- WHAT YOU NEED TO DO
Leaving out every picture, transcribe the lines from the line that contains "Where should I" to the end of the entries below, both ends included.

(Collected data)
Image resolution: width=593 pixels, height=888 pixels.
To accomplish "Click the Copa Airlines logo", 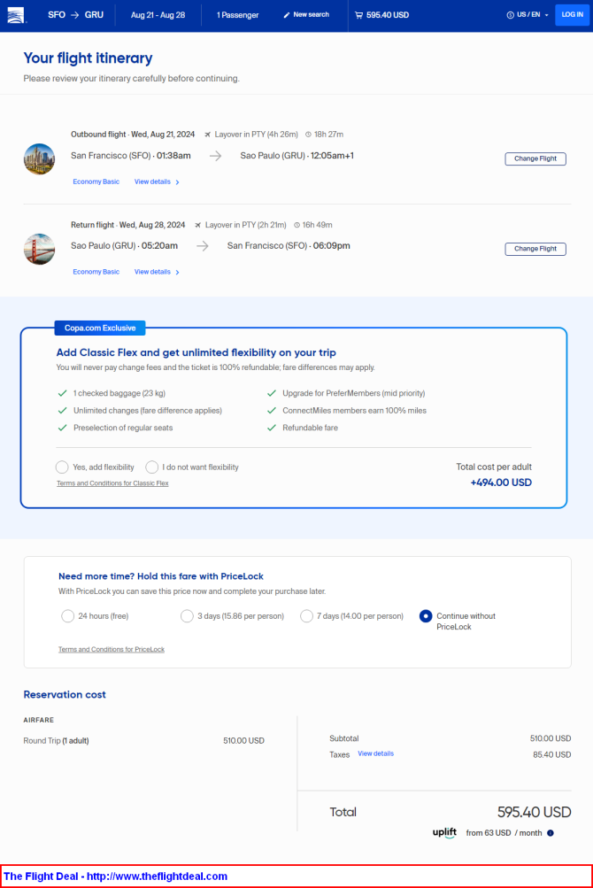I will pyautogui.click(x=16, y=15).
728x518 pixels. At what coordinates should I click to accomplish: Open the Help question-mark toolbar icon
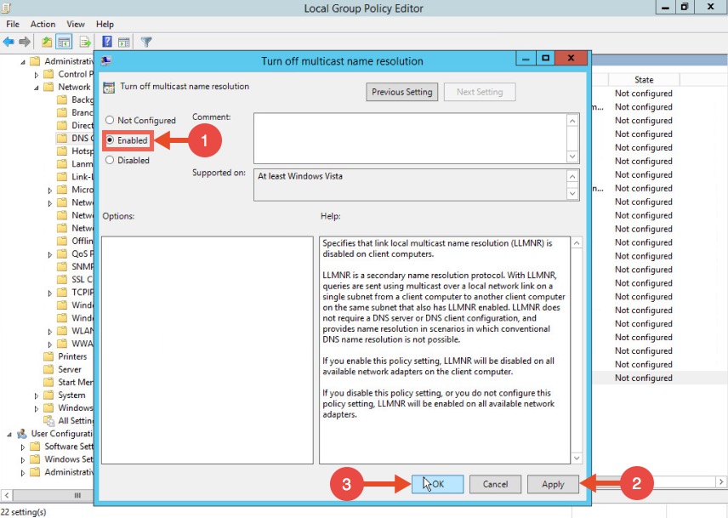coord(107,42)
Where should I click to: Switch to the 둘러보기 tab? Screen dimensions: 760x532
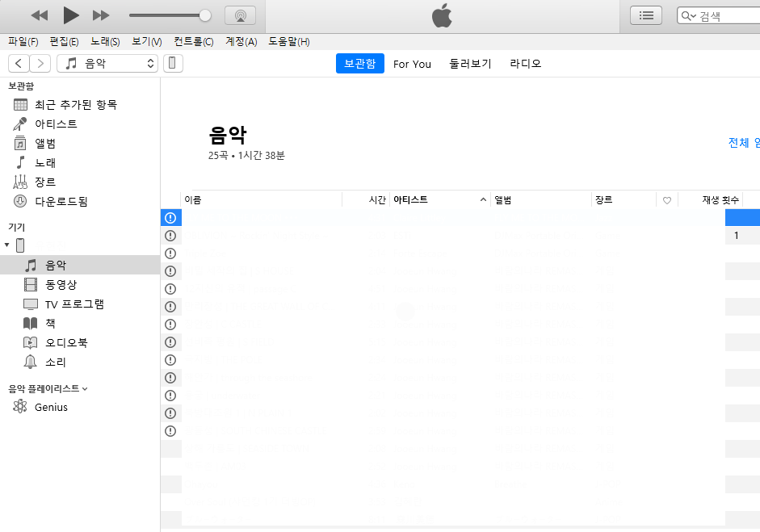tap(470, 64)
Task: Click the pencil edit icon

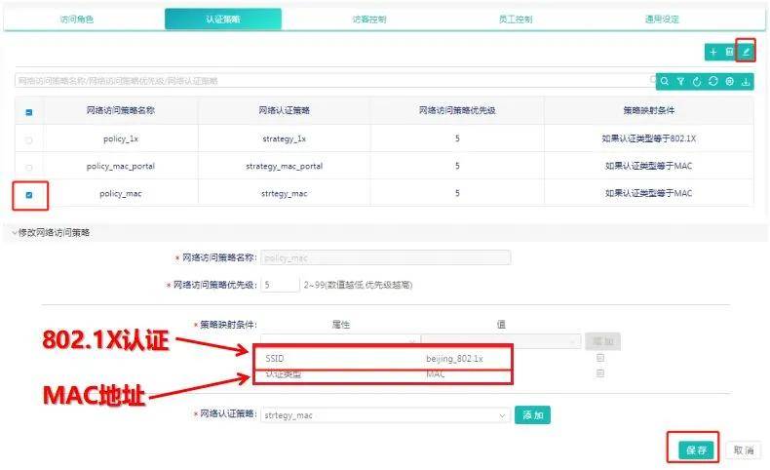Action: coord(746,52)
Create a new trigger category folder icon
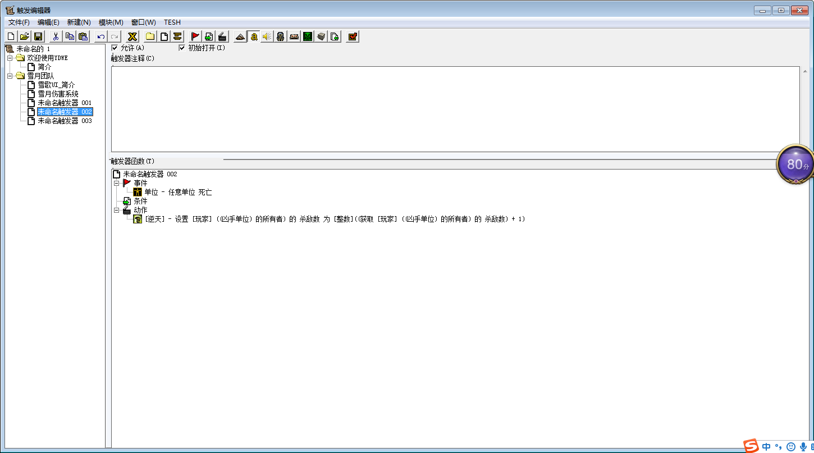The height and width of the screenshot is (453, 814). coord(150,36)
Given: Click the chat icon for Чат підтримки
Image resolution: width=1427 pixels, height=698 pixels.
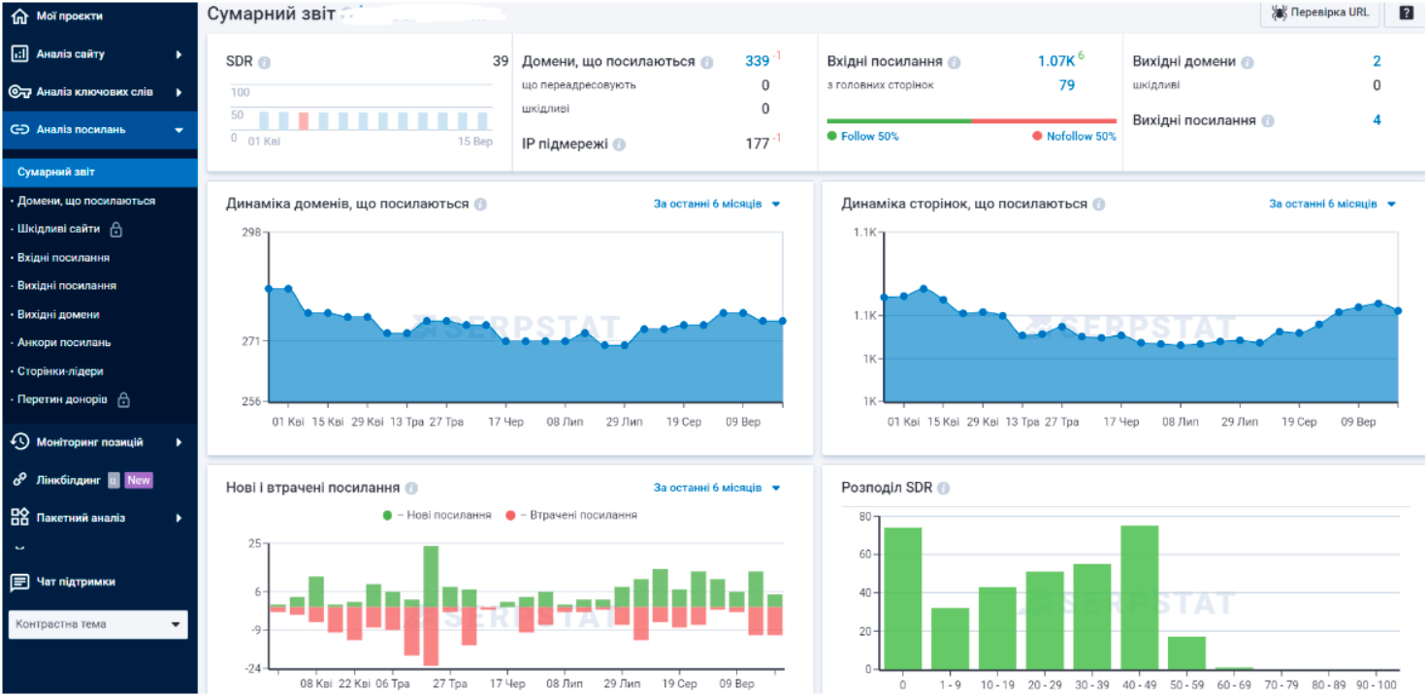Looking at the screenshot, I should (19, 583).
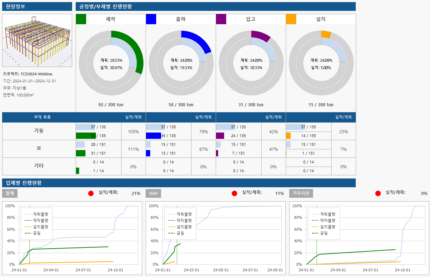Select the purple 입고 color square
Image resolution: width=430 pixels, height=277 pixels.
pos(221,19)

- TASK OUTPUT
Where should I click to: Switch to the 둘러보기 tab? Screen dimensions: 760x532
tap(470, 64)
Task: Click the pencil edit icon

Action: coord(746,52)
Create a new trigger category folder icon
The height and width of the screenshot is (453, 814). coord(150,36)
Given: Click the chat icon for Чат підтримки
Image resolution: width=1427 pixels, height=698 pixels.
Looking at the screenshot, I should (19, 583).
Select the purple 입고 color square
Image resolution: width=430 pixels, height=277 pixels.
pos(221,19)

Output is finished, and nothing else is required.